Rogers teacher Rosangel Garcia and veteran teacher Nancy Salazar echoed concerns about smaller settings and continuity, urging the board to preserve positions that they said contribute directly to the district’s recent academic recognitions. Student Derek Ramirez told trustees, "When teachers are taken away, we lose more than just staff. We lose support. We lose guidance," and asked the board to imagine classrooms of 30 to 40 students with fewer adults to provide help.

In response, Superintendent Castro acknowledged speakers and said she understood the emotional impact of the proposals while reiterating fiscal constraints imposed by LACOE oversight and the stabilization plan. She also reassured the audience that existing teacher contracts protect against excessive class sizes and stated, "Classes will not be overcrowded." Castro invited staff and the union to work with the district on alternatives but said the district must balance stewardship of public funds with protecting staff and students.
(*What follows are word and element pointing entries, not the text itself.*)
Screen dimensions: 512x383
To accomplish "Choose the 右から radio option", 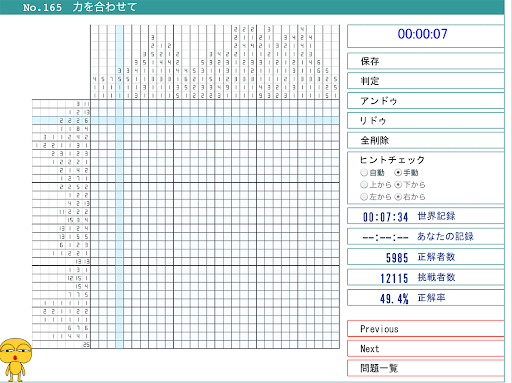I will point(398,197).
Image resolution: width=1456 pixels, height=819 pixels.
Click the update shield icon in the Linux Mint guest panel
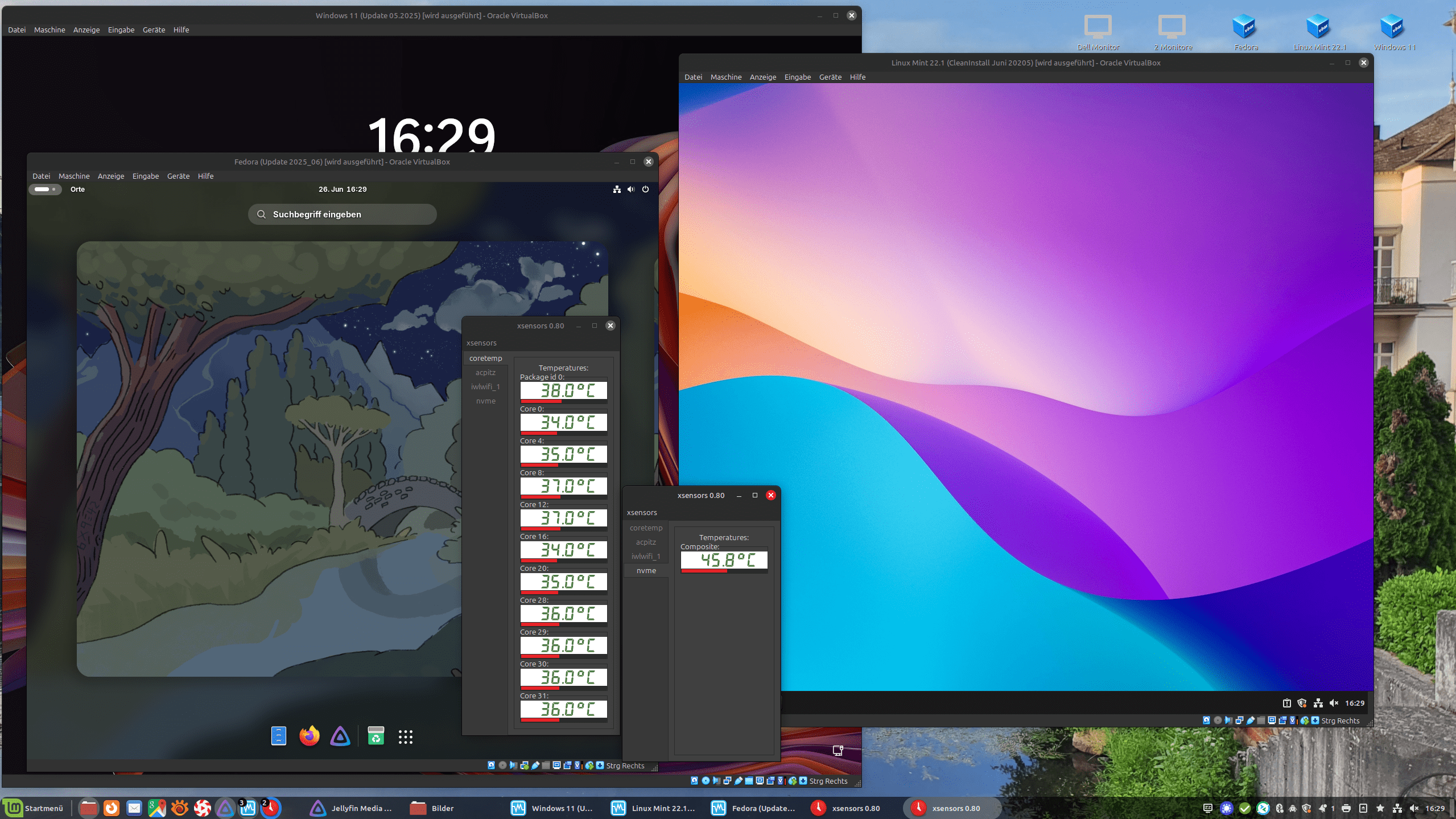(x=1302, y=703)
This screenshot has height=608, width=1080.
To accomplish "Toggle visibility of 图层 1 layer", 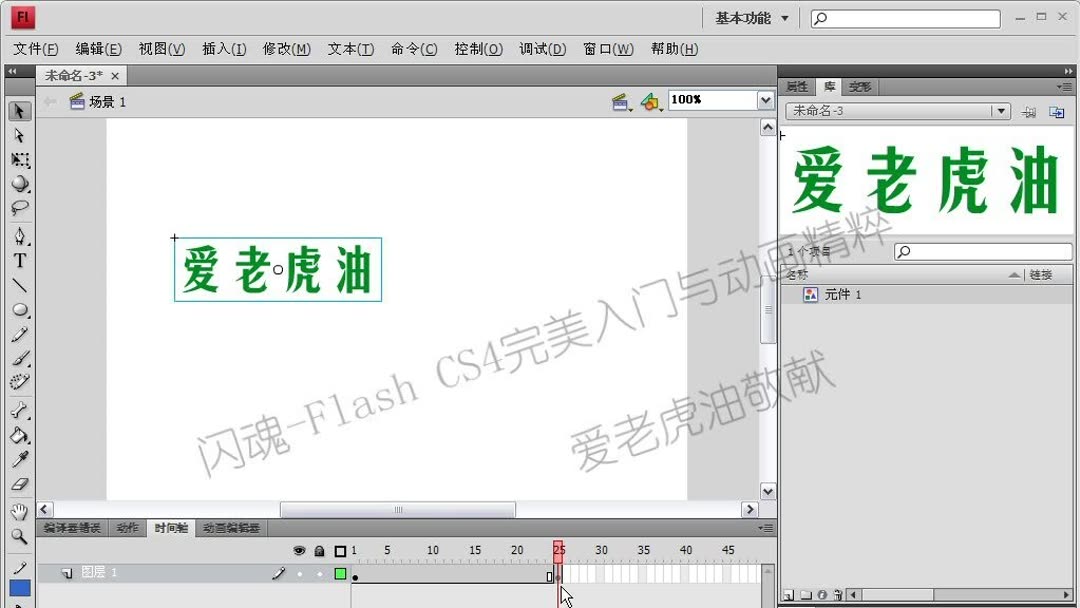I will (300, 572).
No formal action to authorize layoffs or implement staffing changes was taken at the meeting. Trustees approved routine agenda items and minutes by recorded vote (motions on minutes and consent items carried 4–0), and the district confirmed it will submit the fiscal stabilization plan to LACOE the following day. The meeting adjourned at 6:37 p.m.

Why this matters: The district projects persistent structural gaps between revenue and expenditure that, under current assumptions, would require difficult choices affecting classroom staffing. The public speakers — teachers, parents and a student — framed layoffs as a threat to recent gains and to equity for the district’s highest‑need learners. The board’s next steps include monitoring the governor’s May revision, implementing the fiscal stabilization plan, and considering staffing and budget tradeoffs as the district finalizes its 2026–27 budget.